Therapeutic Potential of 68Ga/177Lu-DOTATATE in Metastatic Medullary Thyroid Carcinoma by Majid Assadi et al.
An article about managing recurrent medullary thyroid cancer with 68Ga/177Lu-DOTATATE, authored by Majid Assadi et al., was published in Annals of Endocrinology:
“Radiolabeled somatostatin analogs play a crucial role in managing recurrent medullary thyroid cancer (MTC).
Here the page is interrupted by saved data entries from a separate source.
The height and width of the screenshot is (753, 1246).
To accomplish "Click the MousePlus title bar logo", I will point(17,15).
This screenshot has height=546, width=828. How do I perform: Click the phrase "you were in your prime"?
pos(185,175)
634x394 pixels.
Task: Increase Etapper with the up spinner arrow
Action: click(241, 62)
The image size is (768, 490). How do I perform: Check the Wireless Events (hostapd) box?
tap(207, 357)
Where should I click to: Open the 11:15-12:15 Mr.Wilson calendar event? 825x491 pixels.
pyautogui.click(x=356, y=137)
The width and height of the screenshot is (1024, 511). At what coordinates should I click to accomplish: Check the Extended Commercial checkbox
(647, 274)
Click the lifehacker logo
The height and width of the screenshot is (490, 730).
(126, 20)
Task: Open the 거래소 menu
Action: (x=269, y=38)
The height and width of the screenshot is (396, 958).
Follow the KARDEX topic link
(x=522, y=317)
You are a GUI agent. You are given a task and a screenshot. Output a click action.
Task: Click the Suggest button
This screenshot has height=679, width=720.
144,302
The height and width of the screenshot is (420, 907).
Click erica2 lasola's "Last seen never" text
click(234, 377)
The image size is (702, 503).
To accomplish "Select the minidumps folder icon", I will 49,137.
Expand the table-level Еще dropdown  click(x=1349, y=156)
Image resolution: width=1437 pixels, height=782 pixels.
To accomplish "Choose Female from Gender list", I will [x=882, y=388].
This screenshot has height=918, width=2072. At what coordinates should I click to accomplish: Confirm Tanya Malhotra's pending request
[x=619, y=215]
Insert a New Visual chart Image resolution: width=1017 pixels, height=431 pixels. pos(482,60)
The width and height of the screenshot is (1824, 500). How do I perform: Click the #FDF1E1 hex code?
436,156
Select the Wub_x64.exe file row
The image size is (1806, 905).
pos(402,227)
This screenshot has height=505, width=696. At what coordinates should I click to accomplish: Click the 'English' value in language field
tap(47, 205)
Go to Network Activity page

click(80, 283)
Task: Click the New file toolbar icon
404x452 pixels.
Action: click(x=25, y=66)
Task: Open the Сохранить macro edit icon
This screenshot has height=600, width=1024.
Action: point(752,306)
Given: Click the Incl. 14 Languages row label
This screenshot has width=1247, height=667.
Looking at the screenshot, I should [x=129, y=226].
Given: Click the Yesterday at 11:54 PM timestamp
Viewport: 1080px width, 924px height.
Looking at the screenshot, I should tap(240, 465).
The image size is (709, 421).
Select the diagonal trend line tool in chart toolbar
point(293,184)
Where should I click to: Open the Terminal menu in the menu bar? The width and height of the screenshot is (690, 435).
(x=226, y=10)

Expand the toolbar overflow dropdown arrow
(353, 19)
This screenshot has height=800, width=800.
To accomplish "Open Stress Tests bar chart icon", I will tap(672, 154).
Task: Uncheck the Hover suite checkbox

Imaging with ⁶⁸Ga-DOTATATE PET-CT has demonstrated a high detection rate for recurrent MTC, aiding in precise tumor localization.
Furthermore, peptide receptor radionuclide therapy (PRRT) with ¹⁷⁷Lu-DOTATATE has emerged as a safe and effective therapeutic alternative, offering new hope for patients with recurrent disease.” – Majid Assadi, Founder and Director of Research Center for Nuclear Medicine and Molecular Imaging at Bushehr University and co-author of the article.
Authors: Habibollah Dadgar, Esmail Jafari, Hojjat Ahmadzadehfar, Seyed Javad Rekabpour, Mohammad Reza Ravanbod, Mohammadreza Kalantarhormozi, Iraj Nabipour, Majid Assadi.
The study aimed to evaluate the clinical efficacy of 68Ga-DOTATATE PET/CT (SSTR-PET) imaging for detecting recurrent or metastatic medullary thyroid carcinoma (MTC) and to assess the therapeutic potential of peptide receptor radionuclide therapy (PRRT) using 177Lu-DOTATATE.
The study population consisted of 20 patients with histologically confirmed MTC experiencing suspected recurrence, as indicated by elevated serum calcitonin levels post-thyroidectomy. The cohort included 10 males and 10 females with a median age of 48.5 years.
Imaging was conducted using 68Ga-DOTATATE PET/CT, and patients demonstrating positive uptake or having a Krenning score of 2 or higher on 99mTc-octreotide scintigraphy were considered eligible for PRRT.
Results showed a high detection rate using SSTR-PET, with 85% (17 out of 20) of the patients demonstrating positive results. From these 17 patients, 4 were selected for PRRT based on their imaging results.
Additionally, 2 patients with positive 99mTc-octreotide scintigraphy results (Krenning score ≥ 2) were also included in the PRRT group, resulting in a total of 6 patients undergoing treatment with 177Lu-DOTATATE.
The treatment response was assessed based on criteria categorizing patients into partial response (PR), stable disease (SD), or progressive disease (PD).
Out of the 6 patients treated with PRRT, 2 achieved partial response, 2 had stable disease, and 2 experienced disease progression. Two patients died during the follow-up period. The median overall survival (OS) for the treated patients was 19 months, with a 95% confidence interval (CI) of 5.52 to 29.48 months.
Notably, the study reported no significant toxicity associated with PRRT, as evaluated using the Common Terminology Criteria for Adverse Events (CTCAE) version 4.03.
In conclusion, the study demonstrated that 68Ga-DOTATATE PET/CT imaging provides a high detection rate for recurrent or metastatic MTC. PRRT using 177Lu-DOTATATE appeared to be a feasible and generally well-tolerated treatment option, with a subset of patients achieving partial response or stable disease.
The findings indicate that PRRT may provide clinical benefits for some patients with metastatic or recurrent MTC, although the variability in therapeutic response suggests the need for further investigation.